INSTRUCTIONS TO FOLLOW. Wherever a line of the records contains "Euro", copy that line.

RECORD EXCERPTS.
>>>>

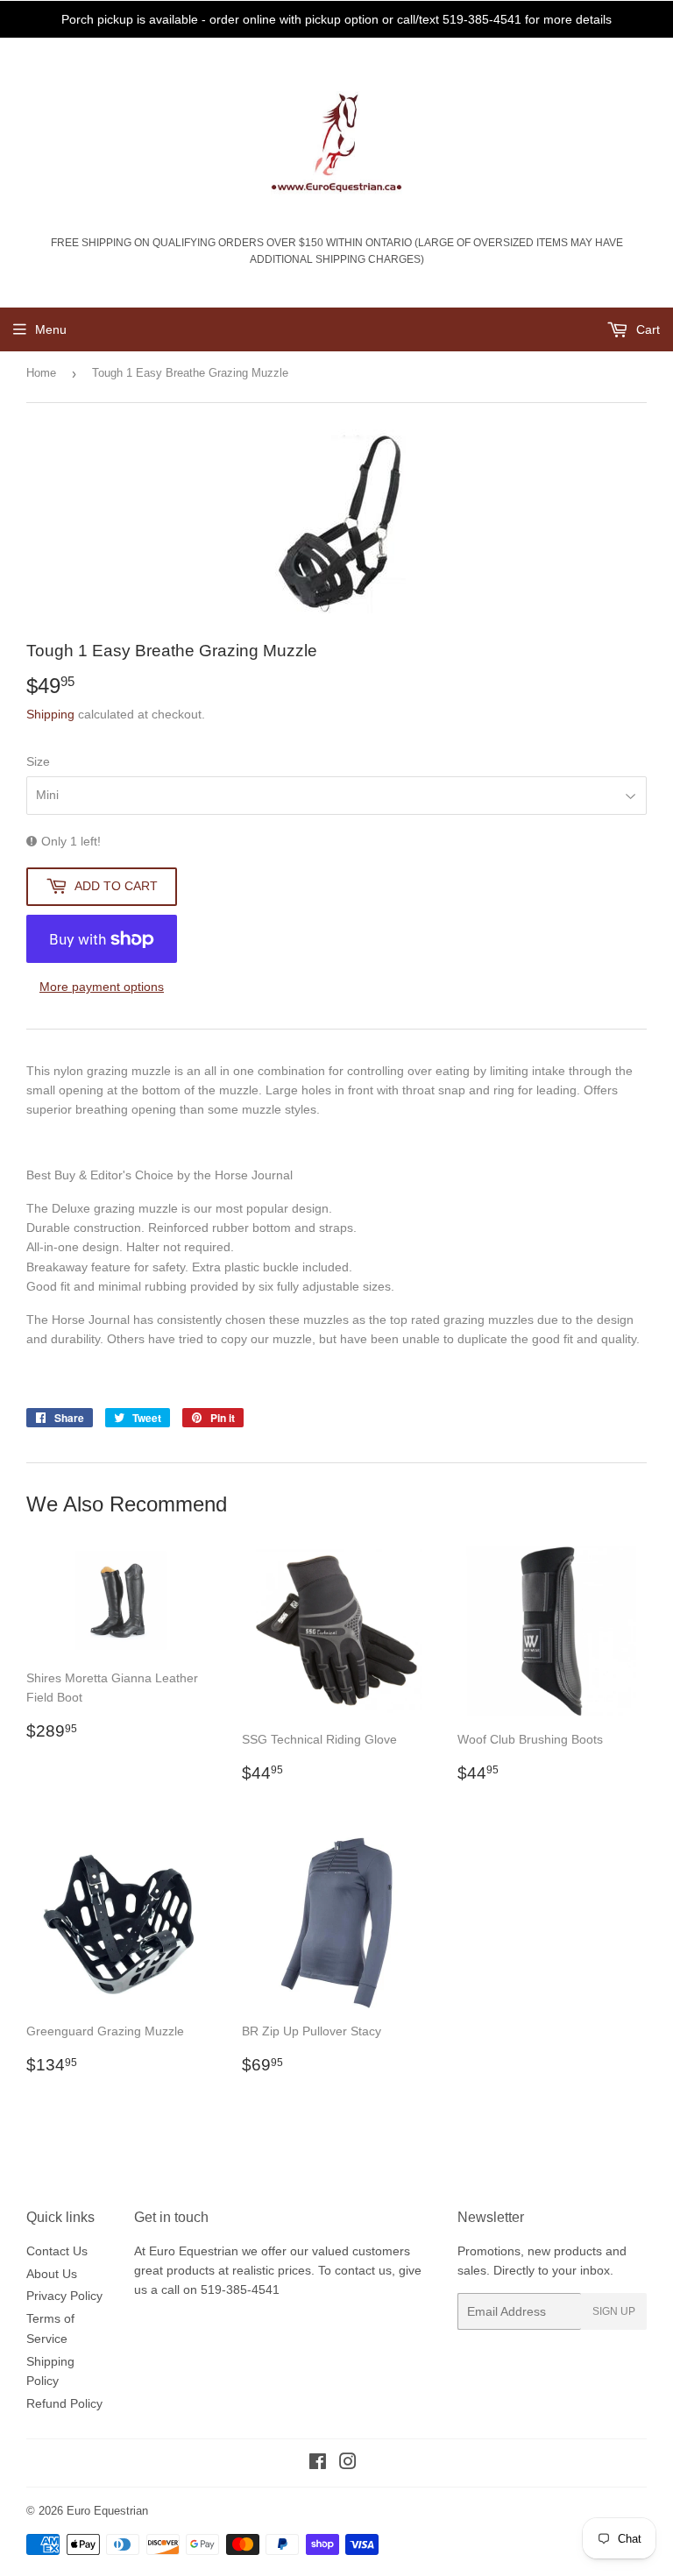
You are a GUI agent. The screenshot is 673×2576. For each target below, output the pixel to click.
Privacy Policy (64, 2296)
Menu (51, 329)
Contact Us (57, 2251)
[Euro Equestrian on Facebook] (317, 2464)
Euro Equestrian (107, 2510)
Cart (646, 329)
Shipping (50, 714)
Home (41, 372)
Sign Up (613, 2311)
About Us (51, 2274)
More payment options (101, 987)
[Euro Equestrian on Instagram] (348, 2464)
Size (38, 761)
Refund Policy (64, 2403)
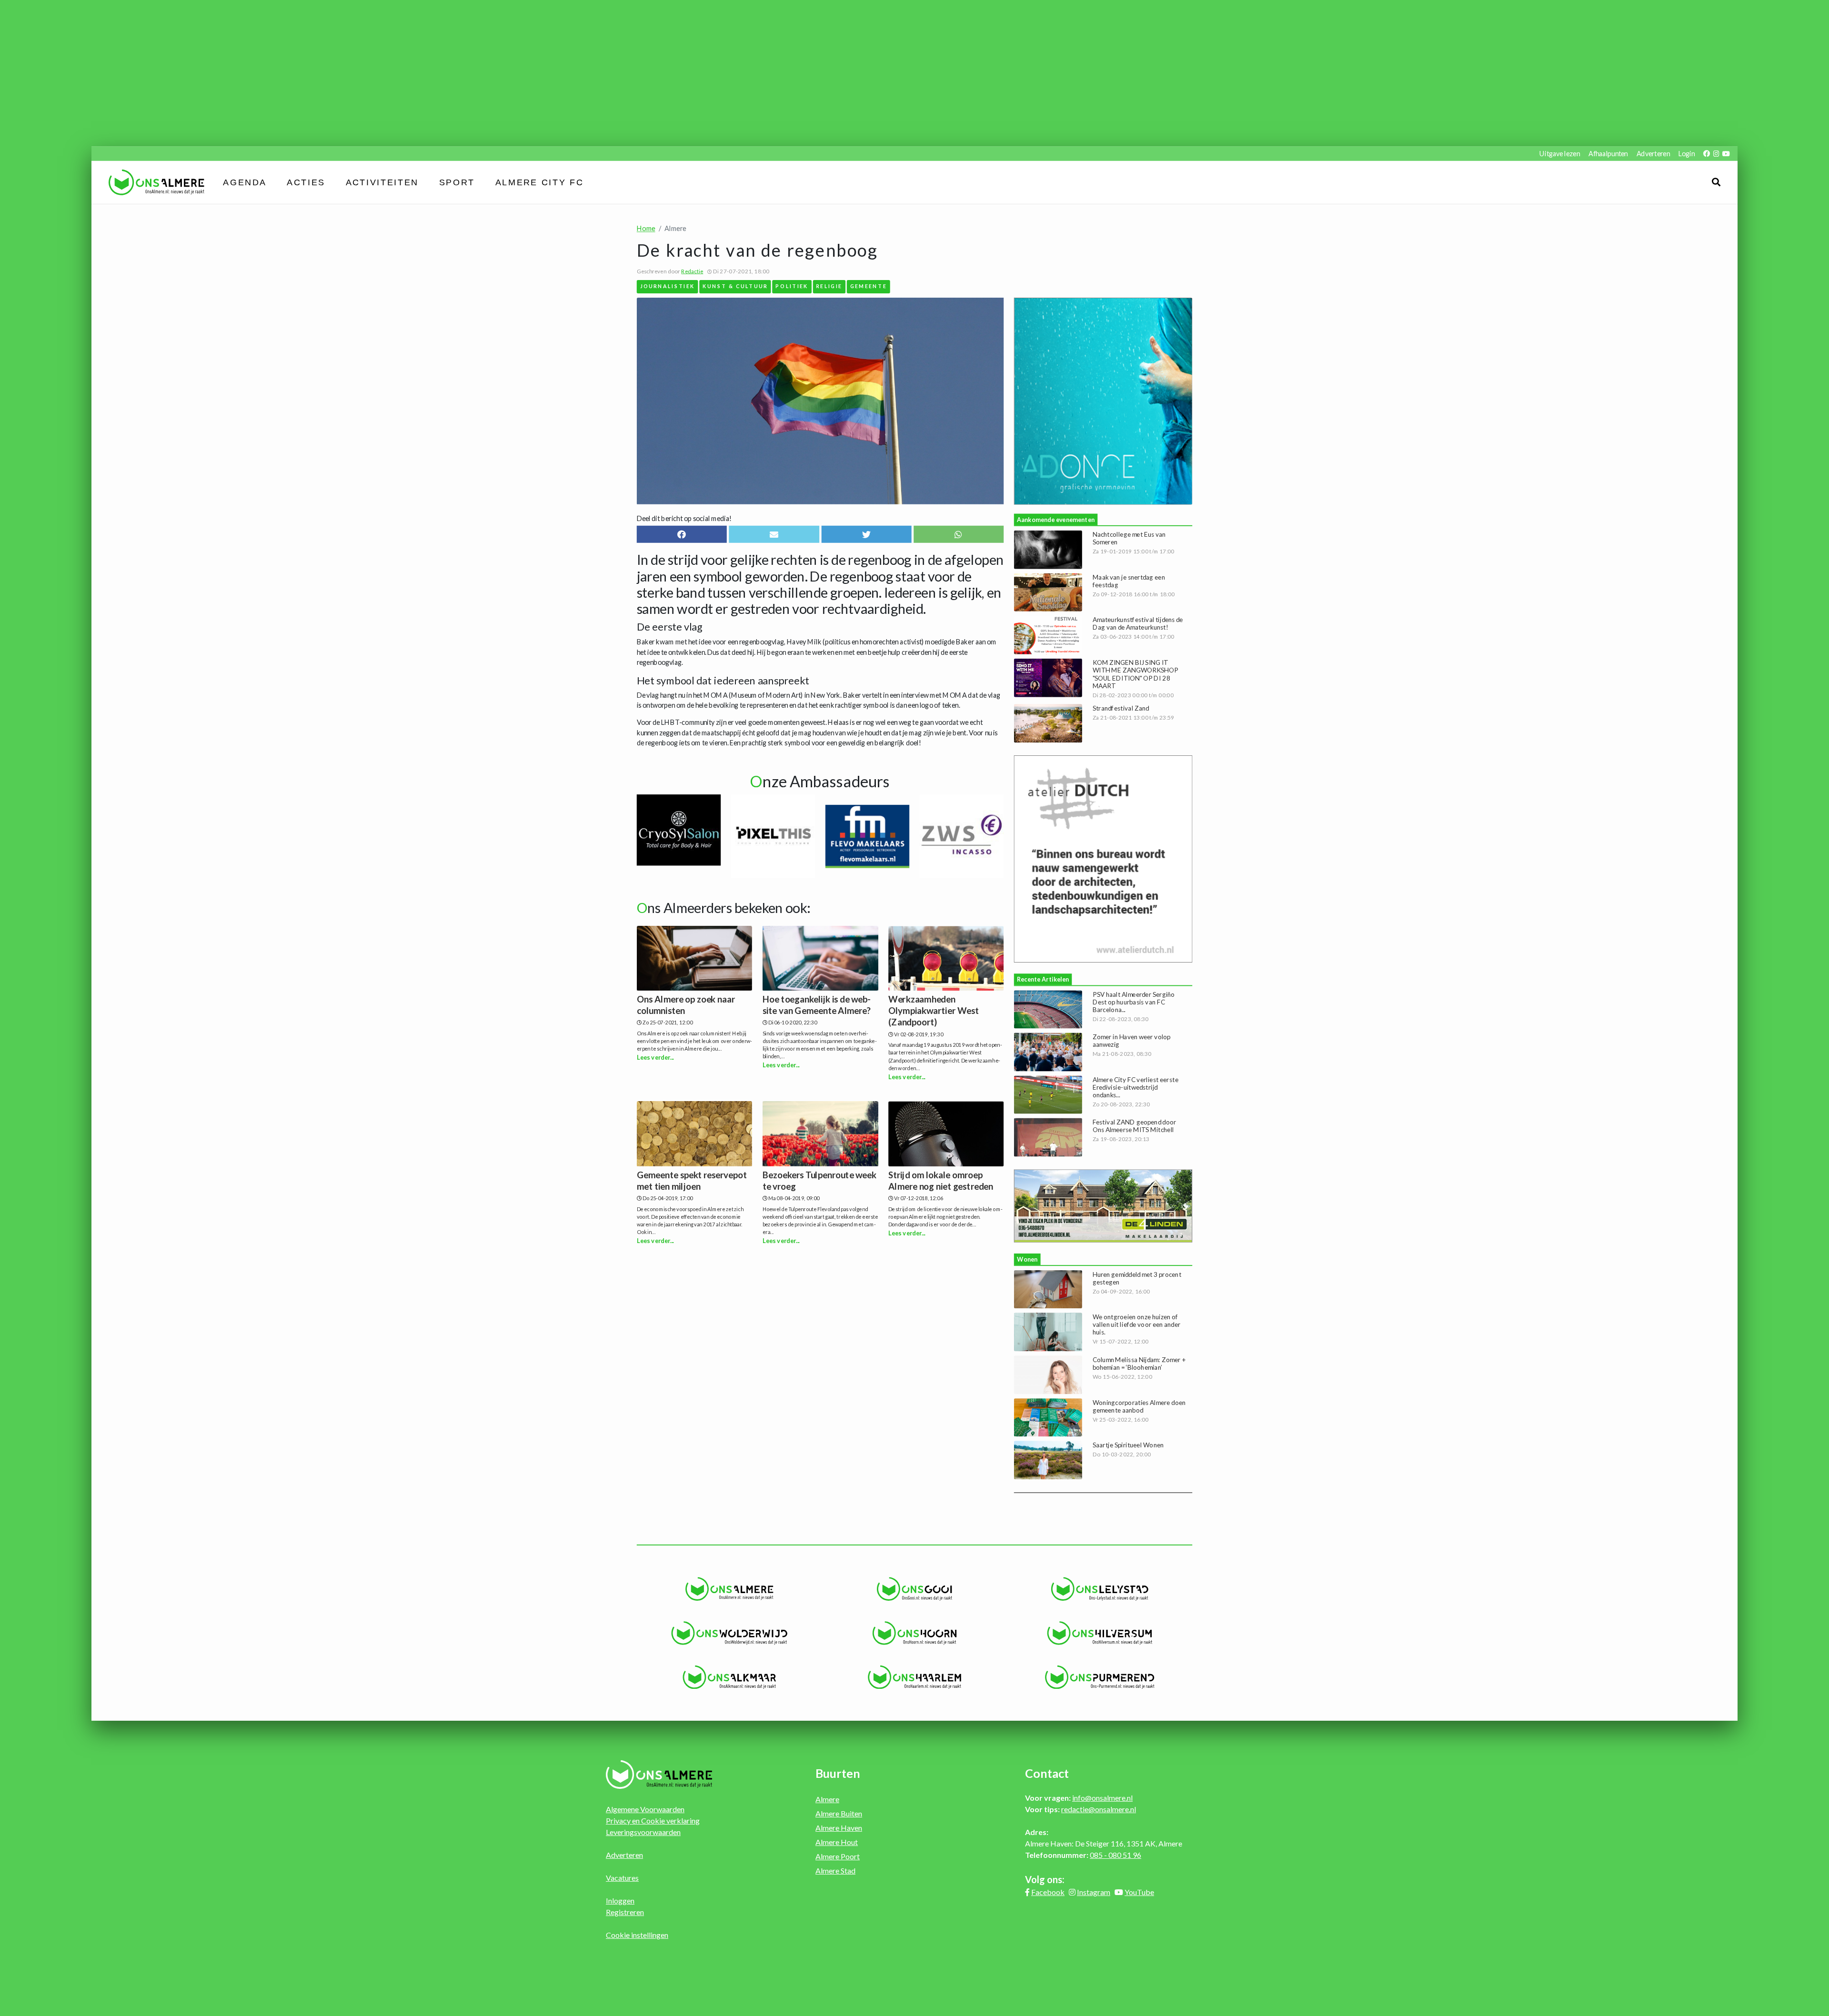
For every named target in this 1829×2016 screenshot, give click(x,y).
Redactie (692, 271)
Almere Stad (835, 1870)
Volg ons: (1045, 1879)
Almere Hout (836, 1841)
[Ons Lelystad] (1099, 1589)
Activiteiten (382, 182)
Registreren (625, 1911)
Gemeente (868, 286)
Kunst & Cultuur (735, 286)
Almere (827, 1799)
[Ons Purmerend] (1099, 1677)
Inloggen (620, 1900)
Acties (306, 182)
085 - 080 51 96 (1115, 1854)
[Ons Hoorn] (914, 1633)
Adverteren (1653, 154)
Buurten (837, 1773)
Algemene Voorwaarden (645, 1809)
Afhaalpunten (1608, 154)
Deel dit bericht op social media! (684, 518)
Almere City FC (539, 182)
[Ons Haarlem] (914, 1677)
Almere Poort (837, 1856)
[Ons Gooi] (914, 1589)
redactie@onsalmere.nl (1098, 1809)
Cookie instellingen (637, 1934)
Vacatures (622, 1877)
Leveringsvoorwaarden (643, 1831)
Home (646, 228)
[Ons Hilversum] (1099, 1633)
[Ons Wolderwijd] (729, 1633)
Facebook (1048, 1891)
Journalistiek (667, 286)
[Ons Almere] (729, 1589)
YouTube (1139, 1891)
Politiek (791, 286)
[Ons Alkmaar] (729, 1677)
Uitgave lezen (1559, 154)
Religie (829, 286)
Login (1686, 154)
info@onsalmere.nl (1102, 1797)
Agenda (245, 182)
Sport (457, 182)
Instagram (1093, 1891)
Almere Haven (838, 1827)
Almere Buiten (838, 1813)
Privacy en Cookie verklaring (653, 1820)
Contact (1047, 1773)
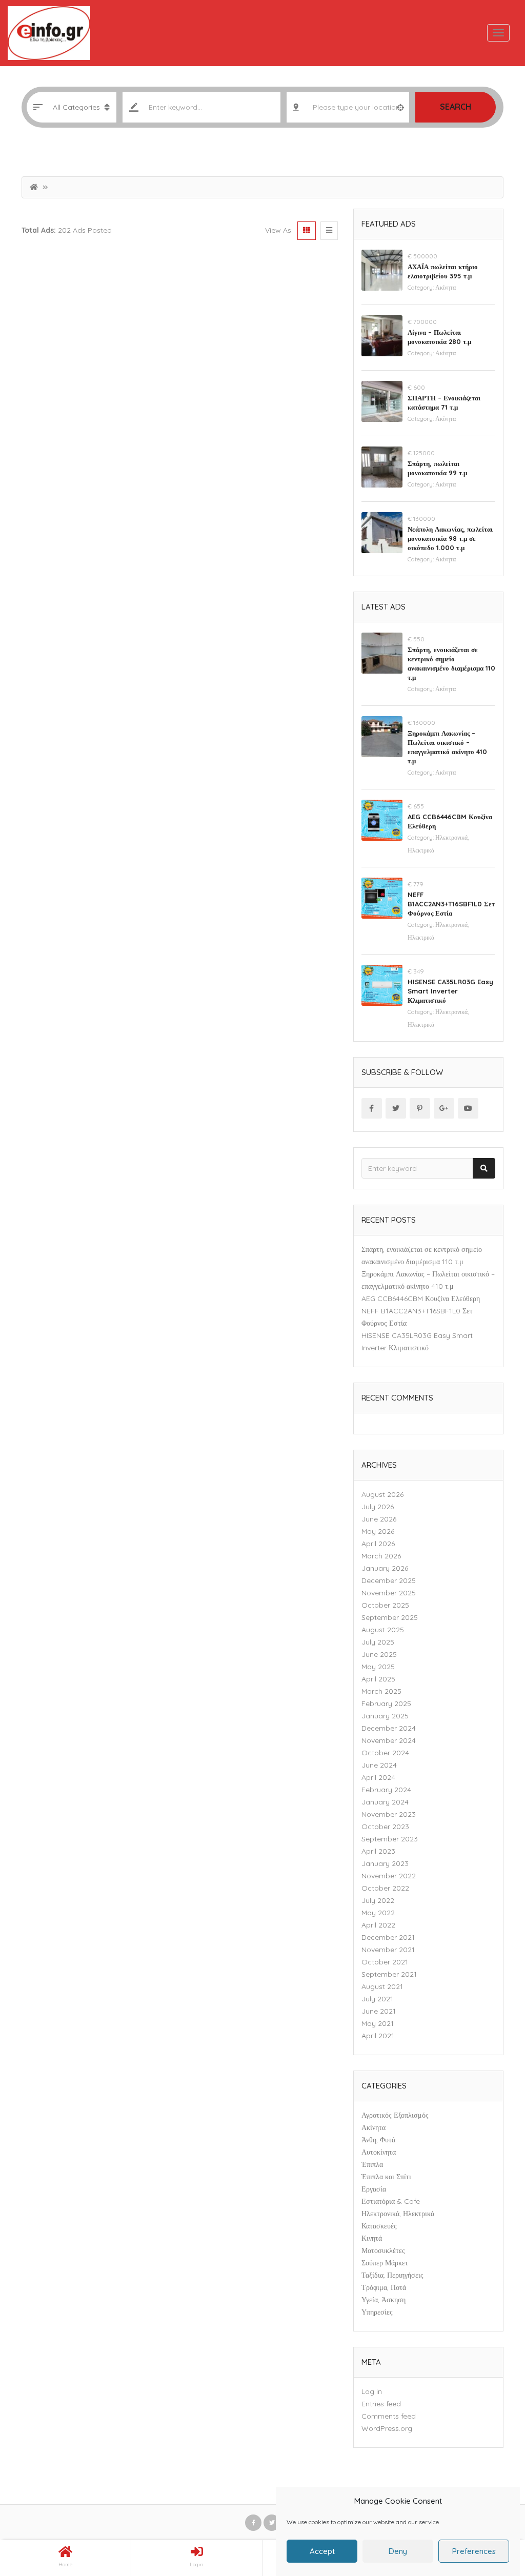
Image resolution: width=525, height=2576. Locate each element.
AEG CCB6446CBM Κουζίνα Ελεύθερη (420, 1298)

<<<<

YOUR SOLUTION.
[Euro Equestrian on Facebook] (317, 2464)
Euro Equestrian (107, 2510)
[Euro Equestrian on Instagram] (348, 2464)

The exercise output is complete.